> Work instruction:
Provide a verbatim copy of all the records below, leaving the images out.

[Start of Attachment]

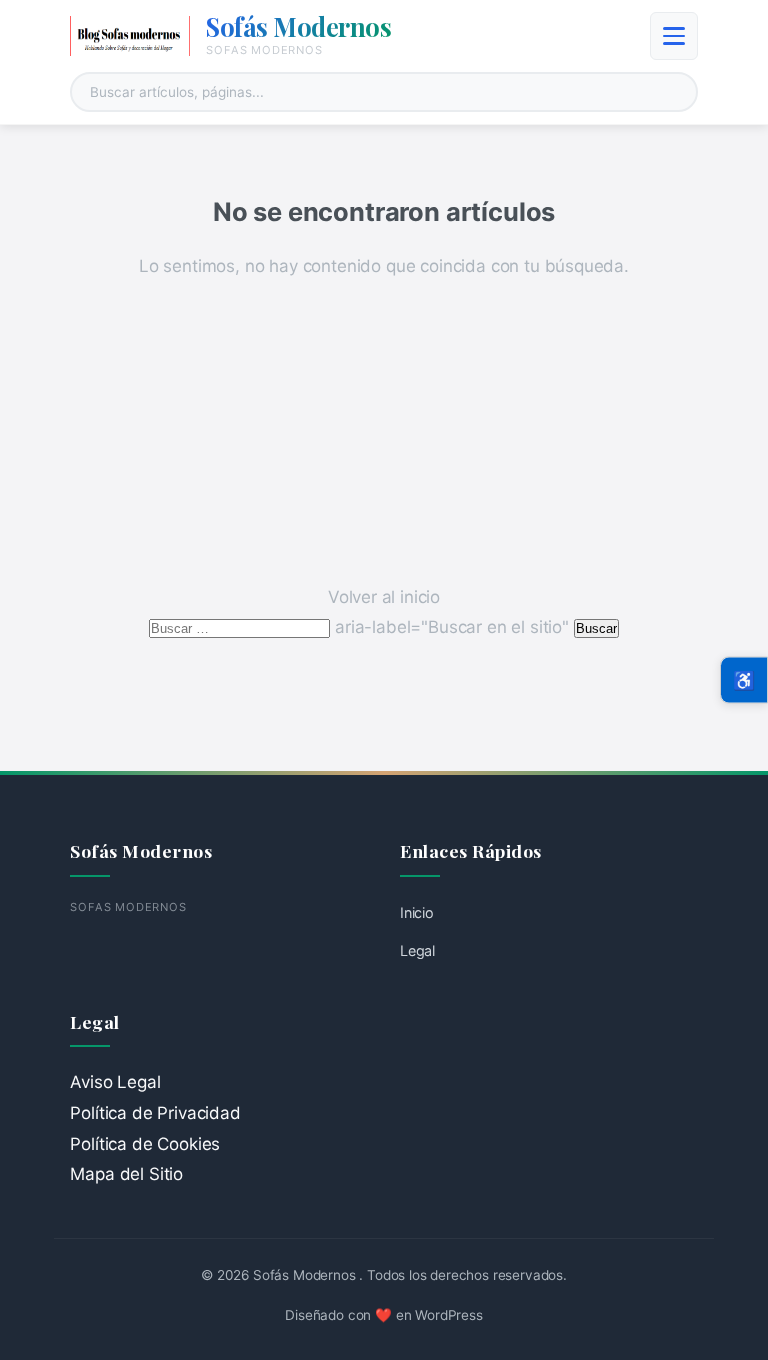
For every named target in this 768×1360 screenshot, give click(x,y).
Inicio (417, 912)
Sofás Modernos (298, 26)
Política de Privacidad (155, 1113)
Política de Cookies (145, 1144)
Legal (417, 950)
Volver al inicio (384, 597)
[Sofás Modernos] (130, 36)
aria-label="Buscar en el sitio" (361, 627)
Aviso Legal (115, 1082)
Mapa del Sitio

[End of Attachment]

> Answer box:
For every named target in this 768×1360 screenshot, give click(x,y).
Inicio (417, 912)
Sofás Modernos (298, 26)
Política de Privacidad (155, 1113)
Política de Cookies (145, 1144)
Legal (417, 950)
Volver al inicio (384, 597)
[Sofás Modernos] (130, 36)
aria-label="Buscar en el sitio" (361, 627)
Aviso Legal (115, 1082)
Mapa del Sitio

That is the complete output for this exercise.